Reflexiones en torno al conocimiento corporal.
Hay gestos que informan, que delatan un conocimiento corporal. De alguna manera se nota que los cuerpos también han participado en el conocimiento, en la historia de la relación.
Hay relaciones muy íntimas con un poso de complicidad dejado por crecientes universos referenciales compartidos, por guiños que establecen un idiolecto propio y exclusivo, y que sin embargo sólo alteran levemente las fronteras corporales. El espacio se reduce, pero no se evidencia la soltura para entrar y salir en el espacio del otro.
Sin embargo cuando esto último ocurre trasluce un espacio conocido, ya explorado, un paisaje entregado. Fruto probable de la participación de los cuerpos en esa historia, una historia paralela, pero independiente.
Así como el conocimiento histórico-lingüístico puede con el tiempo de no interacción quedarse muerto, anclado, estancado y hacer que en el reencuentro no nos reconozcamos en la experiencia que el otro proyecta de nosotros; el conocimiento carnal se mantiene vivo en los cuerpos, quizá porque nunca fue circunstancial, porque es del cuerpo, sin tema, tiempo ni contexto y sigue en los cuerpos que se conocieron sin que exista marcha atrás.
El cuerpo conocido ya nunca podrá ser desconocido, porque el cuerpo, pese a sus aparentes cambios, es el depositario de la estabilidad del yo. Soy porque tengo un cuerpo, voy siendo múltiple o multiplicable, como quiere Deleuze, pero siempre en un único cuerpo.

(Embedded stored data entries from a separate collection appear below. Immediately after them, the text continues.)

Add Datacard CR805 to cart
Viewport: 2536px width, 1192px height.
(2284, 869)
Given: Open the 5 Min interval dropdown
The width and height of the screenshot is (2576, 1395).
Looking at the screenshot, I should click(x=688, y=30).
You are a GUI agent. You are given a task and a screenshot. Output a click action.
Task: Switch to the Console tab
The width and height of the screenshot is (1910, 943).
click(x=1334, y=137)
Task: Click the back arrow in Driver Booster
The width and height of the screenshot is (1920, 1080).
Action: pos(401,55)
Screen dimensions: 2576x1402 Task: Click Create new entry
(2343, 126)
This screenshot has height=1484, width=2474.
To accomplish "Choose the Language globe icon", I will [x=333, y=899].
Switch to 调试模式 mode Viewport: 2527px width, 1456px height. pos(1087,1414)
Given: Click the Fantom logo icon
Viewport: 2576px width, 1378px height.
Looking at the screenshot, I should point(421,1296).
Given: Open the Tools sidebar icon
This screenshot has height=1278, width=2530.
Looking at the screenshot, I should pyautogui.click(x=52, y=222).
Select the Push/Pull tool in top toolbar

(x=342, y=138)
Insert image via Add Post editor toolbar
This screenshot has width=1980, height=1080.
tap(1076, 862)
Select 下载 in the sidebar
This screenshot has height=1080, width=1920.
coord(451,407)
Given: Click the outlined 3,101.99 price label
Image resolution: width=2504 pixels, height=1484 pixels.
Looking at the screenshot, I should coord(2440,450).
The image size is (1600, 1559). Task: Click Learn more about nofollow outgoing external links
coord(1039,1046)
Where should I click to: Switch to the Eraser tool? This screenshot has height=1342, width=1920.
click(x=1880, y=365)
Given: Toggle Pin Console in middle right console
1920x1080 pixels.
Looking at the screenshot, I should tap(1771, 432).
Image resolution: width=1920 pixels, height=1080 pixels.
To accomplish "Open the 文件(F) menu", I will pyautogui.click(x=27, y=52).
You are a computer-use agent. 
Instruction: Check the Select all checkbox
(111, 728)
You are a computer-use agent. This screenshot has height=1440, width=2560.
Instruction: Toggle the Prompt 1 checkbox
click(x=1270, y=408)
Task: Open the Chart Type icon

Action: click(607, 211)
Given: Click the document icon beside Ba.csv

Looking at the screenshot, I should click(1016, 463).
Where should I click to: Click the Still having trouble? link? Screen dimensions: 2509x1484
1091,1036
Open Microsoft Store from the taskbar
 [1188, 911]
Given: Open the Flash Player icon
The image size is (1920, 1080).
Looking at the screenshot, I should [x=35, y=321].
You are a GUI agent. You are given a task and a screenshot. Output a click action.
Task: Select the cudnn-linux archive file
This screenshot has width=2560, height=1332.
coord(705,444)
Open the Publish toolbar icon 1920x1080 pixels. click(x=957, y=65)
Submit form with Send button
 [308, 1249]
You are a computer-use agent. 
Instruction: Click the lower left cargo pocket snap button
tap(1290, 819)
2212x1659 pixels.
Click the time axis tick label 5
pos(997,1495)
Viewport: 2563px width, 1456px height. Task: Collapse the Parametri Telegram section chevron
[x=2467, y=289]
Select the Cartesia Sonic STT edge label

Los cuerpos que se conocieron, se conocen, no crearon un idiolecto sujeto a referentes, sino que establecieron la posibilidad de un lenguaje incaducable, una posibilidad que se mantiene siempe activa y que se filtra en los gestos, salvo que haya una decisión consciente de ruptura, un guardián de pensamiento que los aborte. Y entonces los cuerpos se quedan rígidos, imposibles, atados, sumándose a la pura fuerza, por encarcelamiento, a la distancia decidida.
Los cuerpos que se conocieron, se conocen y lo demuestran, manifiestan su historia, su ausencia de fronteras, la atemporalidad y acircunstancialidad de su conocimiento. Y hay algo de dominio, de territorio, de paisaje “marcado” o de exhibición, y una suerte de exclusión hacia los que no han participado de ello.
Y aparecen gestos que pierden su inocencia al sumergirse en la apelación. Gestos que aspiran a significar las circunstancias pasadas que los posibilitan. Gestos que nunca son inocentes porque buscan ser interpretados con una única lectura: mi cuerpo conoce a ese cuerpo.